A Life Dedicated to Saving Endangered Turtles
July 29, 2005 — -- For biologist Donna Shaver, this is a moment she has been waiting for all year. This week at Padre Island National Seashore in Texas, Shaver and her team released nearly 200 newly hatched, healthy Kemp's ridley sea turtles into the Gulf of Mexico.
"It's the beginning of new life," Shaver said. "It's tremendously special event, and each time it's just as exciting as the very first time."
For more than 20 years, Shaver has been studying Kemp's ridley turtles -- the most endangered sea turtle species in the world. Shaver is trying to reestablish a safe nesting ground.
"Once they hatch and make their way to the water," she said, "they swim furiously for 48 hours until they settle into the drift of the coastal waters. We just hope the best for them now."
It is thought that only 1 in 100 to 1 in 1,000 turtles will survive to adulthood.
"The tiny hatchlings are bite size for predators -- birds, fish," said Shaver. "So they've got a tough life in that regard. Once they get larger, the main threat is sharks, and also man."

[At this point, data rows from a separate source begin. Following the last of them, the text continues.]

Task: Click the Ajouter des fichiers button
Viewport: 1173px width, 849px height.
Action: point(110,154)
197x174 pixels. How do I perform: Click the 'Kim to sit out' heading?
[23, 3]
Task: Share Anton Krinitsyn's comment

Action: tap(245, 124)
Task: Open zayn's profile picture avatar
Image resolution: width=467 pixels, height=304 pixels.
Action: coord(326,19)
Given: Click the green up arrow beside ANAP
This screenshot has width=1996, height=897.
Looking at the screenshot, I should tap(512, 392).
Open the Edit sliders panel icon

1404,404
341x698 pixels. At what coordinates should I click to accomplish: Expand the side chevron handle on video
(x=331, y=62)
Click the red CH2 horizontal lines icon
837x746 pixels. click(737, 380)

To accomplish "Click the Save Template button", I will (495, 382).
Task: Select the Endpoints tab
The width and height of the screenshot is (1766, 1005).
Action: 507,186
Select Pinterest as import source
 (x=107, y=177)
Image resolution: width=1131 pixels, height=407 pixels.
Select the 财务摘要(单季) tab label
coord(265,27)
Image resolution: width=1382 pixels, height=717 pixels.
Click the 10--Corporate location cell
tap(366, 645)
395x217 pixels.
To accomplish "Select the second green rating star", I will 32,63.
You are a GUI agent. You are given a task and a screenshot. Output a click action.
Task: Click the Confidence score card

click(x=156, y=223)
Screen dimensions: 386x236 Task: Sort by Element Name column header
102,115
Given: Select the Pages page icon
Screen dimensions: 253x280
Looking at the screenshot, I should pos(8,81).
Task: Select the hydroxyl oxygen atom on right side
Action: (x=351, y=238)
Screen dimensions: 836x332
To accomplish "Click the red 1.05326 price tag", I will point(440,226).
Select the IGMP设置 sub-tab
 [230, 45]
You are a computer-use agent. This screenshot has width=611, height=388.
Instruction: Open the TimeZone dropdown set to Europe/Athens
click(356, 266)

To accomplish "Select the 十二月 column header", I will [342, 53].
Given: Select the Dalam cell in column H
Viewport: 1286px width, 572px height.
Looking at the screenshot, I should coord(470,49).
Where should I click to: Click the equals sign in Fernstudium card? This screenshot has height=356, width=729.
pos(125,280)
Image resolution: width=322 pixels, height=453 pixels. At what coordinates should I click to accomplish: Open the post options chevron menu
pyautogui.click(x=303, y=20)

The biggest culprits are commercial fishing and poaching. A home movie from 1947 shows some 40,000 turtles nesting on a Mexican beach. But by the mid-1980s, there were only 500. That is why each and every turtle egg Shaver finds is handled gently. Each new hatching is weighed and measured.
"You can't help but become fascinated with them, intrigued with them," said Shaver. "The little hatchlings vulnerable to so many things, we want to care for them and make sure everyone of them gets in the water. So the work is a labor of love."
Shaver often sleeps on a cot a mere 10 feet from the turtle eggs while they are incubating, looking on like an expectant mother.
"We are monitoring the eggs 24 hours a day," she said. "We want to make sure that when the turtles enter this really active state called a frenzy, that we're able to release them so that they don't lose a lot of energy just scrambling around unable to go free."